> [Text shown]
The reason Smith has final say is that, in addition to bearing his family name, the center was started with a million dollars out of his pocket.
Since that initial investment more than three years ago, the center has been run well enough and garnered enough public support via donations that Smith has not had to give more than $10,000 of his money since.
“One of the things we always said was to run it like a business, meaning we got to make money,” Smith says. “We have people giving us money and they’re expecting us to handle it with respect, and that’s what I try to do. No checks come to me. If you make a check out to me, it will get returned and I’ll hand it right back to you. I don’t want people to think that I have my cousin as the executive director and my aunt as the accountant. None of that. It’s people that are not family and I did that on purpose so people don’t think it isn’t a legitimate foundation. There are a number of former star receivers I could mention that I don’t, who are behaving through social media right now, that, if those guys had a foundation, you wouldn’t want any part of it.”
Smith is so adamant about separating Steve Smith the football player from Steve Smith the mental-health care provider that he won’t sign autographs at events that have to do with his foundation, even if that means losing out on donations.
“We don’t do autographs,” he says. “If people are coming to get a Steve Smith autograph, then they don’t really support the cause. That means it’s not really a foundation event — it’s an autograph session. We’ve had some events where people found out we weren’t doing autographs and they got mad. You know what we did? We gave them their money back and we asked them to leave, because it’s about the foundation. I get the celebrity part, but when you see a mom with swollen eyes who’s in intensive care because her partner beat the brakes off of her … What does that have to do with a football game? That ain’t what it’s about.”
While he realizes some people may be taken a little bit aback by that attitude, Smith insists he wants his foundation to operate independently of his celebrity status.

> [Instructions]
**A)** Quote the part of the passage on Steve Smith's foundation that opens with the words "Since that initial" and closes with "his money since.".
**B)** Write what comes next in the passage on Steve Smith's foundation, picking up after its final sentence.
None of the rows are needed for this work.

Stored entries:
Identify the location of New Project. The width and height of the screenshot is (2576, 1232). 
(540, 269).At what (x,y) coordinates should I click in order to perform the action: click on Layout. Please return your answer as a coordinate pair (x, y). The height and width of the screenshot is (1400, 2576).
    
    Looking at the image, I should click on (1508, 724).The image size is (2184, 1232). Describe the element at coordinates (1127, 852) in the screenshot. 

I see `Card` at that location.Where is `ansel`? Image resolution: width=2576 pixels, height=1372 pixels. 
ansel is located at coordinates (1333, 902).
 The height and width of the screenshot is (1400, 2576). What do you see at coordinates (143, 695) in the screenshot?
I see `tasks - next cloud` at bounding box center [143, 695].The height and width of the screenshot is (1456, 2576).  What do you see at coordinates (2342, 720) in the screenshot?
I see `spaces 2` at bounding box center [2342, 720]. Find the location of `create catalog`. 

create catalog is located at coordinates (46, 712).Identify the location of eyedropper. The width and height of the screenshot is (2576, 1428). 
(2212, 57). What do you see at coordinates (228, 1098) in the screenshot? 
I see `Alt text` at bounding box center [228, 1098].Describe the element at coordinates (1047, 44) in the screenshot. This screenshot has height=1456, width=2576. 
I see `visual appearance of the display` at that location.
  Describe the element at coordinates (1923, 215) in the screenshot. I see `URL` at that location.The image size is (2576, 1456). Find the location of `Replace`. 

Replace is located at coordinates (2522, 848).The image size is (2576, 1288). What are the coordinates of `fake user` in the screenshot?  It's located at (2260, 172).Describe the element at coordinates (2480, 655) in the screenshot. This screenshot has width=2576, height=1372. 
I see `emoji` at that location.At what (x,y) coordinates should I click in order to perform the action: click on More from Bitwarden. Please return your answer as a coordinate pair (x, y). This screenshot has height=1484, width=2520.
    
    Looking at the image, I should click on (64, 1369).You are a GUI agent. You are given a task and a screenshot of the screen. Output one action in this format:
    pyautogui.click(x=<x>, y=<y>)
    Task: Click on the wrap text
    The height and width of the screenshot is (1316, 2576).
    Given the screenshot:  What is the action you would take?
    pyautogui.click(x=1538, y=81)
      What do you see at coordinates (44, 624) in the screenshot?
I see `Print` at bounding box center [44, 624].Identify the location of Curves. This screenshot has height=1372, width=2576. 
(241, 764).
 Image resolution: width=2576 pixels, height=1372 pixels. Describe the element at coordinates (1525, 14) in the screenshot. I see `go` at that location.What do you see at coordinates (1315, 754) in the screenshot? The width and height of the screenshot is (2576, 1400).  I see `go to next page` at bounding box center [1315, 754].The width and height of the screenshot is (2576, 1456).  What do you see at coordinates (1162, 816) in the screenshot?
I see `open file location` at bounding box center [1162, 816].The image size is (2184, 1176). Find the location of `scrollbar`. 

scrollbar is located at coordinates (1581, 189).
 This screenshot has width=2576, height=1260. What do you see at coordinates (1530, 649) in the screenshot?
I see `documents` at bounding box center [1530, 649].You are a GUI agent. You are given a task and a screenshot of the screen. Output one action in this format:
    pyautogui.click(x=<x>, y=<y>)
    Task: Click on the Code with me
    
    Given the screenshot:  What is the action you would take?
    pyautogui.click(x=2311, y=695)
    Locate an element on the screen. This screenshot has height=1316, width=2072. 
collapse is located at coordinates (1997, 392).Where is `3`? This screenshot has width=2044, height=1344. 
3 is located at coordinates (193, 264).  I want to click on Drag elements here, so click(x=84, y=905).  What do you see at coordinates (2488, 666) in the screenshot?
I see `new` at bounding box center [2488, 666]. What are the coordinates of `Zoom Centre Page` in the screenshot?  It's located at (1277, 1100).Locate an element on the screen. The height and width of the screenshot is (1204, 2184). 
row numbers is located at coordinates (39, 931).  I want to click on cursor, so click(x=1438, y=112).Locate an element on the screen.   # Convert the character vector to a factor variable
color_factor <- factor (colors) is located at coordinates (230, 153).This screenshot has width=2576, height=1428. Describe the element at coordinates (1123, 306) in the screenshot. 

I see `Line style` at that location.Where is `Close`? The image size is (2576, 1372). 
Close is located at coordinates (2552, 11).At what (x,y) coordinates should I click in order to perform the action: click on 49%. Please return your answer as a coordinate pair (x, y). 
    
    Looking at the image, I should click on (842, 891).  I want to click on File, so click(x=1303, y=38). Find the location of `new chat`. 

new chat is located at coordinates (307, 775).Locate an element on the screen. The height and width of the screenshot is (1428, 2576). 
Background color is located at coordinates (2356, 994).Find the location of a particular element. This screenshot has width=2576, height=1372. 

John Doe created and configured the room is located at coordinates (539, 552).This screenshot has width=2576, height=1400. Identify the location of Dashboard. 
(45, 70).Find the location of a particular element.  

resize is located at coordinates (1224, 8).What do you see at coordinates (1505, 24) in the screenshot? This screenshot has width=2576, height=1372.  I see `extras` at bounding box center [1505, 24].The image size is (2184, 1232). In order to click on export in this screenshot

> [Numbered responses]
**A)**
Since that initial investment more than three years ago, the center has been run well enough and garnered enough public support via donations that Smith has not had to give more than $10,000 of his money since.

**B)**
“We have to be doing it off of the mission, not off of the name,” he says. “When I was in high school, we were going from motel to motel. Some people from a church my mom was attending would help us pay for a motel for a week or a couple of days until we could get some housing because we were fleeing from her husband. At that time, I didn’t know any celebrities. I didn’t know any football players. We just knew genuine people who were willing to help us. I’ve always played football and done exceptionally well at it. But this isn’t football, this is thinking, this is sacrificing something. You don’t get a trophy. You don’t get a contract extension. Sometimes, you don’t even get a thank you.”
Whether he gets thanked or not, with the Smith Family Wellness Center now in its fourth year of operation, Smith has “no legitimate complaints” about what he’s been able to accomplish thus far.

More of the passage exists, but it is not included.